Material for this exercise -
* Begin *

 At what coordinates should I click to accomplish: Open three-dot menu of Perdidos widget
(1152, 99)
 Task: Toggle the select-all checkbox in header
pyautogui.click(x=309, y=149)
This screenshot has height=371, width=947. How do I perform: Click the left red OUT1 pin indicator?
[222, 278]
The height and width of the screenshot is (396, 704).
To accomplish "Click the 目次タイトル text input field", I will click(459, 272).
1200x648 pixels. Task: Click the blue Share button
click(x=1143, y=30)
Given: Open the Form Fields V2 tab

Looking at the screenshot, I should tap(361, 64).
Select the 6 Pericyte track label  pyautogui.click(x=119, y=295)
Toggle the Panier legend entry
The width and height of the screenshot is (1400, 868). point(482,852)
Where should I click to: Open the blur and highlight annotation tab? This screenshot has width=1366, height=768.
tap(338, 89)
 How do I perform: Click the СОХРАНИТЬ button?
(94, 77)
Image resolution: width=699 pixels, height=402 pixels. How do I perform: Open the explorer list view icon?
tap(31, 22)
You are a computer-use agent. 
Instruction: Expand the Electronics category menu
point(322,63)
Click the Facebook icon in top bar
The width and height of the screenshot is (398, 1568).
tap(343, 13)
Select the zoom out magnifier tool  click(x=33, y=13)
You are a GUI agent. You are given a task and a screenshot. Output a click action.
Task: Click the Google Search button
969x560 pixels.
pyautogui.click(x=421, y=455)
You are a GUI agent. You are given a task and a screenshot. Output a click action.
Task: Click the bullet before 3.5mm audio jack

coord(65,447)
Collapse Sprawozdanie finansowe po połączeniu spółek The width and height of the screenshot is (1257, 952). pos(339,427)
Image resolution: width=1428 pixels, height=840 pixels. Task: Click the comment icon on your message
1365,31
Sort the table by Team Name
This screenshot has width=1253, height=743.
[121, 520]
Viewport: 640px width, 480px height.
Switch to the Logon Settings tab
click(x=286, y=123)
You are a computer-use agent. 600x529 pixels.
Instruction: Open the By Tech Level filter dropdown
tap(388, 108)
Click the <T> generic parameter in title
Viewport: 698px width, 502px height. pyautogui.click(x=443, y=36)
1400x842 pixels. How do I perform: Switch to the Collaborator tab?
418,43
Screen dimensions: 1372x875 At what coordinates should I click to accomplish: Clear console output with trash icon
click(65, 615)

* End *

Problem statement - Convert all of the records above into a JSON list of strings, with one string for each line and no blank lines.

In response -
[
  " At what coordinates should I click to accomplish: Open three-dot menu of Perdidos widget",
  "(1152, 99)",
  " Task: Toggle the select-all checkbox in header",
  "pyautogui.click(x=309, y=149)",
  "This screenshot has height=371, width=947. How do I perform: Click the left red OUT1 pin indicator?",
  "[222, 278]",
  "The height and width of the screenshot is (396, 704).",
  "To accomplish \"Click the 目次タイトル text input field\", I will click(459, 272).",
  "1200x648 pixels. Task: Click the blue Share button",
  "click(x=1143, y=30)",
  "Given: Open the Form Fields V2 tab",
  "Looking at the screenshot, I should tap(361, 64).",
  "Select the 6 Pericyte track label  pyautogui.click(x=119, y=295)",
  "Toggle the Panier legend entry",
  "The width and height of the screenshot is (1400, 868). point(482,852)",
  "Where should I click to: Open the blur and highlight annotation tab? This screenshot has width=1366, height=768.",
  "tap(338, 89)",
  " How do I perform: Click the СОХРАНИТЬ button?",
  "(94, 77)",
  "Image resolution: width=699 pixels, height=402 pixels. How do I perform: Open the explorer list view icon?",
  "tap(31, 22)",
  "You are a computer-use agent. ",
  "Instruction: Expand the Electronics category menu",
  "point(322,63)",
  "Click the Facebook icon in top bar",
  "The width and height of the screenshot is (398, 1568).",
  "tap(343, 13)",
  "Select the zoom out magnifier tool  click(x=33, y=13)",
  "You are a GUI agent. You are given a task and a screenshot. Output a click action.",
  "Task: Click the Google Search button",
  "969x560 pixels.",
  "pyautogui.click(x=421, y=455)",
  "You are a GUI agent. You are given a task and a screenshot. Output a click action.",
  "Task: Click the bullet before 3.5mm audio jack",
  "coord(65,447)",
  "Collapse Sprawozdanie finansowe po połączeniu spółek The width and height of the screenshot is (1257, 952). pos(339,427)",
  "Image resolution: width=1428 pixels, height=840 pixels. Task: Click the comment icon on your message",
  "1365,31",
  "Sort the table by Team Name",
  "This screenshot has width=1253, height=743.",
  "[121, 520]",
  "Viewport: 640px width, 480px height.",
  "Switch to the Logon Settings tab",
  "click(x=286, y=123)",
  "You are a computer-use agent. 600x529 pixels.",
  "Instruction: Open the By Tech Level filter dropdown",
  "tap(388, 108)",
  "Click the <T> generic parameter in title",
  "Viewport: 698px width, 502px height. pyautogui.click(x=443, y=36)",
  "1400x842 pixels. How do I perform: Switch to the Collaborator tab?",
  "418,43",
  "Screen dimensions: 1372x875 At what coordinates should I click to accomplish: Clear console output with trash icon",
  "click(65, 615)"
]